→ **Input records**:
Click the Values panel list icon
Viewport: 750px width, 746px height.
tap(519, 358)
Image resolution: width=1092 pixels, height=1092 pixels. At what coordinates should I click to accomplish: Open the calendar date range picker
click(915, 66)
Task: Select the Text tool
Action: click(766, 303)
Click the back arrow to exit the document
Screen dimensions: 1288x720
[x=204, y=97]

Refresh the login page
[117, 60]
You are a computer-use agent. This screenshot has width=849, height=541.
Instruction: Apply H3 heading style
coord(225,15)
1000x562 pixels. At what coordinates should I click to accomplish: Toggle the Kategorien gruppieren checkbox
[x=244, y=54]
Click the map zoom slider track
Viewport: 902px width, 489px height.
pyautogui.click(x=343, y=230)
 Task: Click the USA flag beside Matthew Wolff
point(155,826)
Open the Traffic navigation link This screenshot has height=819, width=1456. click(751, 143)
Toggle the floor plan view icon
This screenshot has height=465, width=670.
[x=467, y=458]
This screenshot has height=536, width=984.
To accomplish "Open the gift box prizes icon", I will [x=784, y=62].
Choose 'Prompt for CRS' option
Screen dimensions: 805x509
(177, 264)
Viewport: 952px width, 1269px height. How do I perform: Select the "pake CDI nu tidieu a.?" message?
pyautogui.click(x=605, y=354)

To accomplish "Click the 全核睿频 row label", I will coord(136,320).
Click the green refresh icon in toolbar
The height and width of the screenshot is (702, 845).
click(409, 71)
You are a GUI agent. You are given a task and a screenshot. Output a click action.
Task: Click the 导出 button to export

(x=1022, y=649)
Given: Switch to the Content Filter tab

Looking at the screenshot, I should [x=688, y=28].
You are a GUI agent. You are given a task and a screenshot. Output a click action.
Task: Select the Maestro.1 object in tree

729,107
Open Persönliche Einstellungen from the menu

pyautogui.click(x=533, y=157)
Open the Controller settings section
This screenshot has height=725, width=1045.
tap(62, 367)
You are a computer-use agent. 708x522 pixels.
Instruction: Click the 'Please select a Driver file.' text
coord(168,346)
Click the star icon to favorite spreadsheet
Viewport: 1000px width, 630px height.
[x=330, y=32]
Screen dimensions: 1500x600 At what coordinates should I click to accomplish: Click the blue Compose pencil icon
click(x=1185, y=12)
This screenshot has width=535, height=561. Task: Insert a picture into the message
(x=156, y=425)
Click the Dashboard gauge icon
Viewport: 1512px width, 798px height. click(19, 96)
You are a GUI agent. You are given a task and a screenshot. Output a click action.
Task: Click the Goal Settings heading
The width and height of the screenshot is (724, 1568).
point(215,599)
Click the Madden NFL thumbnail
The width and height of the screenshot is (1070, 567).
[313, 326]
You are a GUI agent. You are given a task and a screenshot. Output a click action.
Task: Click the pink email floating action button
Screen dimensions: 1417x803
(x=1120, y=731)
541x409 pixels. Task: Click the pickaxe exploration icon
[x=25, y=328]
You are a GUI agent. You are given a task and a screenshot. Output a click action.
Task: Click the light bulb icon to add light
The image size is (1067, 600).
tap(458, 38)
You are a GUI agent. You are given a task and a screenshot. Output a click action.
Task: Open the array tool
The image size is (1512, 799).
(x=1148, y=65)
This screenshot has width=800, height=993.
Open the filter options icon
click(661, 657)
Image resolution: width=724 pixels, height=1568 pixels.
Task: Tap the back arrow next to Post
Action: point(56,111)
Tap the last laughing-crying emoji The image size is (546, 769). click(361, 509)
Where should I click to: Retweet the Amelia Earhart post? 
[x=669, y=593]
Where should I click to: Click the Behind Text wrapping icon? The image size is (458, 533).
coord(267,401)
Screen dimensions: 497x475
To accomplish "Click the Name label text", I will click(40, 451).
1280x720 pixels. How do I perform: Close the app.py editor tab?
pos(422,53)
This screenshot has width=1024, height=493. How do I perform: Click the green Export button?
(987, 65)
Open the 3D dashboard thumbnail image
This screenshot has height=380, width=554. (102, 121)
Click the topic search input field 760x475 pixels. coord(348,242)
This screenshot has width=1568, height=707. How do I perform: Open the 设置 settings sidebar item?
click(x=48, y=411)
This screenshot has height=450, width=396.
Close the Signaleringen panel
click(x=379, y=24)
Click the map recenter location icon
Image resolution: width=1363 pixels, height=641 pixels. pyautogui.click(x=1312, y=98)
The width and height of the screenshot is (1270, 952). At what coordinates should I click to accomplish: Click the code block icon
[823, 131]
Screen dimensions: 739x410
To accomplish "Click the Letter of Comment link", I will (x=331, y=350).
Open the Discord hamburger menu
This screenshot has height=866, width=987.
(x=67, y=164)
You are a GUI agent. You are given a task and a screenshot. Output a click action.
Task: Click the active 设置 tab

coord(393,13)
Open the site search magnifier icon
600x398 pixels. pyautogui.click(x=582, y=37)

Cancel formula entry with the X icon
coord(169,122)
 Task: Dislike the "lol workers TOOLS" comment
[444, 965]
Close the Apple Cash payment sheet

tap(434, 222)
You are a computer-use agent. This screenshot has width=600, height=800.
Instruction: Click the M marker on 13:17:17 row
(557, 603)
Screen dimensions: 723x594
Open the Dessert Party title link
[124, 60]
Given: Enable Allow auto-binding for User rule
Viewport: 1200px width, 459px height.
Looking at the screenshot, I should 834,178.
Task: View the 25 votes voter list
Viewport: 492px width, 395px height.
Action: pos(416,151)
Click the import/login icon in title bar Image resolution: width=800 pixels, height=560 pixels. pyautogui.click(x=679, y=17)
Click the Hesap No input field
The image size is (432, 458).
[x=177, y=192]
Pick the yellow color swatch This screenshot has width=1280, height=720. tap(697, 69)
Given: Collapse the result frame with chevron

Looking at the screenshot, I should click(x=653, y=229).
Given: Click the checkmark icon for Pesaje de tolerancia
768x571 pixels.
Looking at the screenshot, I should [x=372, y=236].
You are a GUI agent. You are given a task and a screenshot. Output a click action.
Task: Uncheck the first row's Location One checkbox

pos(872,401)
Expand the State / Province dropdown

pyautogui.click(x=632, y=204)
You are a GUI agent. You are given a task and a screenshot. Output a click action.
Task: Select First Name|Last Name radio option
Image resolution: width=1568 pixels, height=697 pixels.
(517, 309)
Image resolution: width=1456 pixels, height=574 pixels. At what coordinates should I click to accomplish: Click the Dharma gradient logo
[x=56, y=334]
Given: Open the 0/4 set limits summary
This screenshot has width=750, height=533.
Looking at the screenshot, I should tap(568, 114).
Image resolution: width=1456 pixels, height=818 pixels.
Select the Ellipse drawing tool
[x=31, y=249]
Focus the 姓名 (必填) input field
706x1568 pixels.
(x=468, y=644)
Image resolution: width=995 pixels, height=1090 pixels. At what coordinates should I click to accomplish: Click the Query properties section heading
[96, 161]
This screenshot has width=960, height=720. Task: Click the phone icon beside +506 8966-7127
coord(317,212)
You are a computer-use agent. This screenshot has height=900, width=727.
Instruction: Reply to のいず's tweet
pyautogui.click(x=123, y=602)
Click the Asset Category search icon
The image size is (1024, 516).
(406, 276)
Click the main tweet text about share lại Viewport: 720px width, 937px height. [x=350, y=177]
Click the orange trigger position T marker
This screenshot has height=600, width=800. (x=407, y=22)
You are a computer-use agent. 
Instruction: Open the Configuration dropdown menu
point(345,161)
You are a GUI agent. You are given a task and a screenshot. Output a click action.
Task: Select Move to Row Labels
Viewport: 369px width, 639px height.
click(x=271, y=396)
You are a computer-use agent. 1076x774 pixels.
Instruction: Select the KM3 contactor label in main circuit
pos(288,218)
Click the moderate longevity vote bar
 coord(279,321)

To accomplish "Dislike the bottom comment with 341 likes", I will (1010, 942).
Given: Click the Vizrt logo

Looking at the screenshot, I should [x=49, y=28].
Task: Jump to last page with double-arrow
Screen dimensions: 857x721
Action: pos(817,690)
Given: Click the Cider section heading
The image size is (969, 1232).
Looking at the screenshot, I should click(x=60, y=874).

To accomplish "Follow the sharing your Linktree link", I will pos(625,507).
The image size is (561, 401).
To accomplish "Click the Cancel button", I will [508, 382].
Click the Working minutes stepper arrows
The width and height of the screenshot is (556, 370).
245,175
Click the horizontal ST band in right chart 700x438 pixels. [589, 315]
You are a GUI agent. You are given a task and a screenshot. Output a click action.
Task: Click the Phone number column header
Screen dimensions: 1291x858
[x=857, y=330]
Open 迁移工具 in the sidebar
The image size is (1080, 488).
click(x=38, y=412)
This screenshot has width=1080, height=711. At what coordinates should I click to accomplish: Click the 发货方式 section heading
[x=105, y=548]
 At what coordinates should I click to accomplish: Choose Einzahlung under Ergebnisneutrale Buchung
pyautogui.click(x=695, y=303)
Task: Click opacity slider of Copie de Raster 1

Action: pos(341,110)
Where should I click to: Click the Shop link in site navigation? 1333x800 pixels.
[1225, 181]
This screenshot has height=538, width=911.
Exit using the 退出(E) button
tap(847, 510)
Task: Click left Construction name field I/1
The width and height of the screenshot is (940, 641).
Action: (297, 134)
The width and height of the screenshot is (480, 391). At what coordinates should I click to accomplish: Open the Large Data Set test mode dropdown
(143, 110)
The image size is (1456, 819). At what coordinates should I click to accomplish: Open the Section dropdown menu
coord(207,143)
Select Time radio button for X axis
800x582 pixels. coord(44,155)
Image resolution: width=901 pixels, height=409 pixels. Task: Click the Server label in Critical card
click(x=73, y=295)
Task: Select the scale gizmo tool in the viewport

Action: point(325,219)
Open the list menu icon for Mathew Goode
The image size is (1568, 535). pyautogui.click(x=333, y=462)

→ **Try it**: What is needed is an exact copy of the lines from the one containing "The image size is (1456, 819)." through the last line of the records, and nothing else.

→ **Exercise solution**:
The image size is (1456, 819). At what coordinates should I click to accomplish: Open the Section dropdown menu
coord(207,143)
Select Time radio button for X axis
800x582 pixels. coord(44,155)
Image resolution: width=901 pixels, height=409 pixels. Task: Click the Server label in Critical card
click(x=73, y=295)
Task: Select the scale gizmo tool in the viewport

Action: point(325,219)
Open the list menu icon for Mathew Goode
The image size is (1568, 535). pyautogui.click(x=333, y=462)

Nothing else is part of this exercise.